Please reproduce the rows verbatim, from the first row through the row that contains "click(x=254, y=8)", with both ends included.

----------------

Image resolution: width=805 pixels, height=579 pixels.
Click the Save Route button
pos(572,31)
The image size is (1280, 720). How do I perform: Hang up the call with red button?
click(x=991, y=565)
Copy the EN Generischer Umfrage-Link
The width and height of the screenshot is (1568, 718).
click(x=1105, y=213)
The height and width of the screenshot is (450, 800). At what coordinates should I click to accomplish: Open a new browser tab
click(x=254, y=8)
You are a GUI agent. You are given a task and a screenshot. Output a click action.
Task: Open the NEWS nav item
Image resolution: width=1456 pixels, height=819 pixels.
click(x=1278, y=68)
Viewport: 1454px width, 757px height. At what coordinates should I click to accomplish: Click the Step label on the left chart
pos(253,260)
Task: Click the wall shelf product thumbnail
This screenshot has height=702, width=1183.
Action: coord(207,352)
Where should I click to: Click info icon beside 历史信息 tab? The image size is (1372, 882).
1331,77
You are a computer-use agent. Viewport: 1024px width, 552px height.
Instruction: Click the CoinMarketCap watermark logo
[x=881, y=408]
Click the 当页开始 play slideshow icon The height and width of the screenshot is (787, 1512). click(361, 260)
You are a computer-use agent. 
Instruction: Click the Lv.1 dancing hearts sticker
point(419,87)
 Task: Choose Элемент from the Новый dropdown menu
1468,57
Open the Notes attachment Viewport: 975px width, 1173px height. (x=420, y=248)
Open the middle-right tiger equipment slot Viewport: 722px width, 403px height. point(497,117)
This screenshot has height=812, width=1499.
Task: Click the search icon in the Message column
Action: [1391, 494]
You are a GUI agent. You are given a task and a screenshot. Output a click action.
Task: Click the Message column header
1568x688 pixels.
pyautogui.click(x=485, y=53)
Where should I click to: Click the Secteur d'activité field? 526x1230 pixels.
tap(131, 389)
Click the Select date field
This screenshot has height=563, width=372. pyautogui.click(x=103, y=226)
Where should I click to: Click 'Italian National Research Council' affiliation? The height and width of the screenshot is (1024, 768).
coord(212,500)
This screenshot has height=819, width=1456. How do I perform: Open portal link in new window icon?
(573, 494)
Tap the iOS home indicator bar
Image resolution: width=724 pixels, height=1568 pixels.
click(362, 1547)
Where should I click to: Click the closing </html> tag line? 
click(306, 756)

----------------

- FINISHED ANSWER:
Image resolution: width=805 pixels, height=579 pixels.
Click the Save Route button
pos(572,31)
The image size is (1280, 720). How do I perform: Hang up the call with red button?
click(x=991, y=565)
Copy the EN Generischer Umfrage-Link
The width and height of the screenshot is (1568, 718).
click(x=1105, y=213)
The height and width of the screenshot is (450, 800). At what coordinates should I click to accomplish: Open a new browser tab
click(x=254, y=8)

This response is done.